Minister of Industry and Construction
- Incumbent
- Assumed office 28 February 2025
- President: Kassym-Jomart Tokayev
- Prime Minister: Oljas Bektenov
- Preceded by: Qanat Şarlapaev

Deputy Äkim of Astana
- In office 1 February 2013 – 3 December 2014
- Äkim: Imangali Tasmagambetov Adilbek Zhaksybekov
- Preceded by: Erlan Qojağapanov
- Succeeded by: Andrey Lukin

Äkim of Shakhtinsk
- In office 22 January 2011 – 1 February 2013
- Preceded by: Erlan Öteşev
- Succeeded by: Aleksandr Agliulin

Personal details
- Born: 28 July 1980 (age 45) Karaganda, Kazakh SSR, Soviet Union
- Children: 2
- Alma mater: Karagandy State University

= Ersaiyn Nağaspaev =

Ersaiyn Qaiyrğazyuly Nağaspaev (Ерсайын Қайырғазыұлы Нағаспаев; born 28 July 1980) is a Kazakh politician who has served as Minister of Industry and Construction of the Republic of Kazakhstan since 28 February 2025.

== Biography ==
Nağaspaev was born in the city of Karaganda. In 2001, he graduated from Karaganda State University named after E. Buketov with a degree in International Economic Relations. He began his professional career in the office of the akim of Temirtau.

In 2002–2003, he served as an attaché of the Investment Committee and as an attaché of the Ministry of Foreign Affairs of the Republic of Kazakhstan. From 2003 to 2006, he worked as an attaché and later third secretary at the Embassy of the Republic of Kazakhstan in the Russian Federation.

Between 2006 and 2007, he held the positions of head of department and deputy director of the Department of Transport Policy and International Cooperation at the Ministry of Transport and Communications of the Republic of Kazakhstan. From 2007 to 2009, he served as deputy head and chief of staff of the Republican State Enterprise Aktau International Sea Trade Port. In 2009, he was appointed deputy director of the Department of Administrative Work, Public Relations, and Public Procurement of the Ministry of Transport and Communications.

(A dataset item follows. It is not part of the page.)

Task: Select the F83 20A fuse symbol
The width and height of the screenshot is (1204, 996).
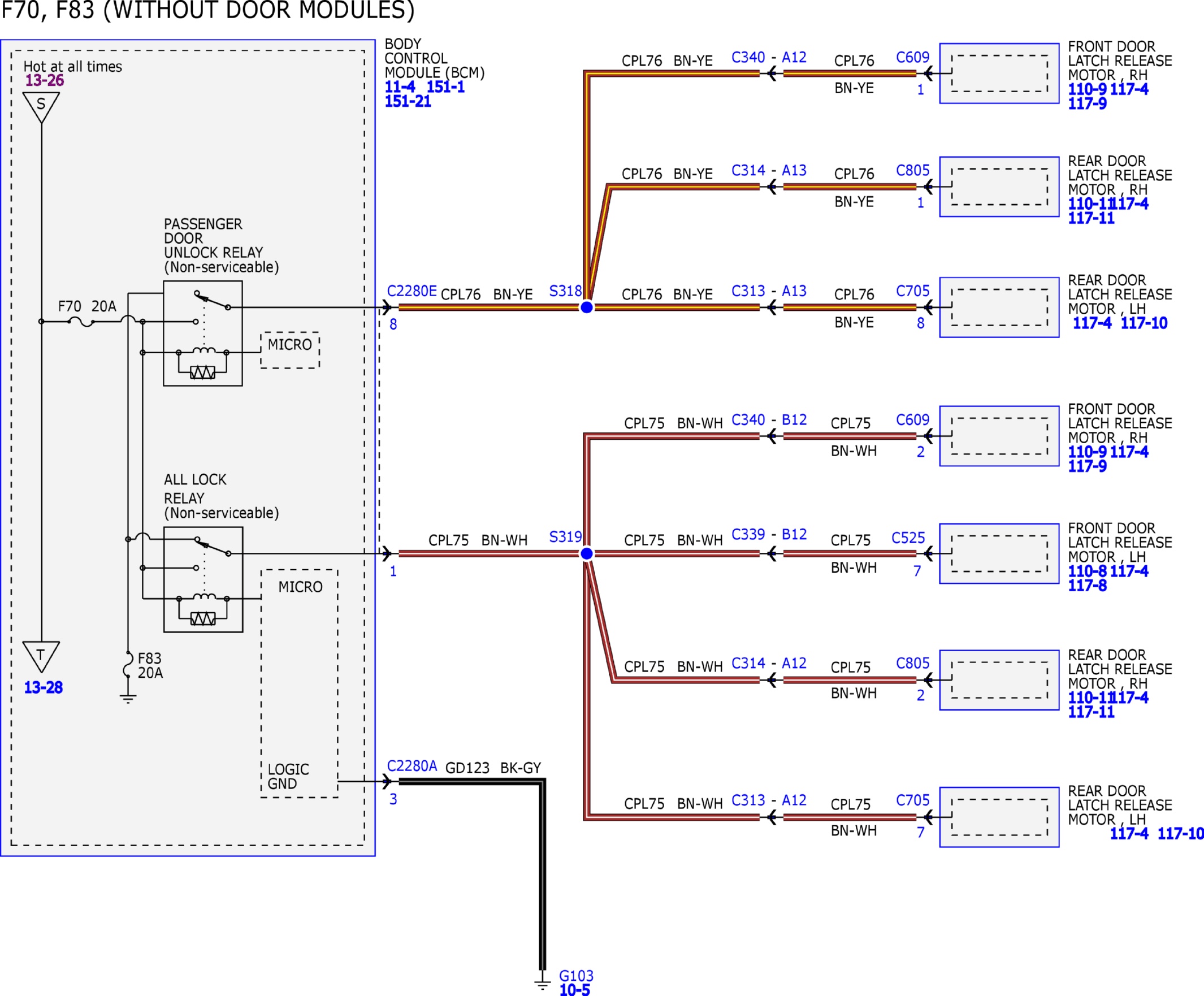Action: point(128,665)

From November to December 2009, Nağaspaev served as advisor to the deputy prime minister of the Republic of Kazakhstan, after which he became deputy akim of the Kazybek Bi District of Karaganda, a position he held from 2009 to 2010. In 2010–2011, he worked as adviser to the akim of Karaganda Region.

From 22 January 2011, he served as akim of Shakhtinsk, and from 1 February 2013 to 3 December 2014 as deputy akim of Astana.

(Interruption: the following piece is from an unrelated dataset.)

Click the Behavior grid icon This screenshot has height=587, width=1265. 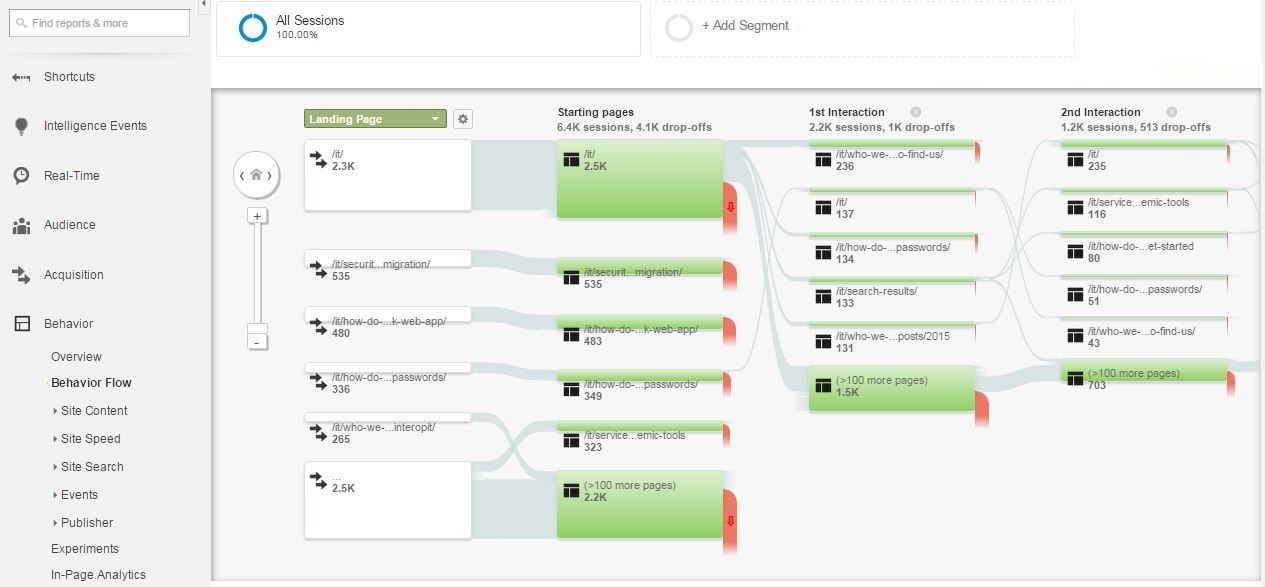click(x=21, y=324)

Between 2014 and 2016, Nağaspaev was chairman of the Board of JSC Social and Entrepreneurial Corporation Astana. From 2016 to 2020, he served as deputy director for Strategic Development of Novostroy Astana LLP. In 2021–2022, he held the position of managing director for Support at NC Kazakhstan Temir Joly JSC, and from 2022 to 2025 served as acting managing director and managing director for New Projects of the company.

On 28 February 2025, he was appointed Minister of Industry and Construction of the Republic of Kazakhstan by President Kassym-Jomart Tokayev.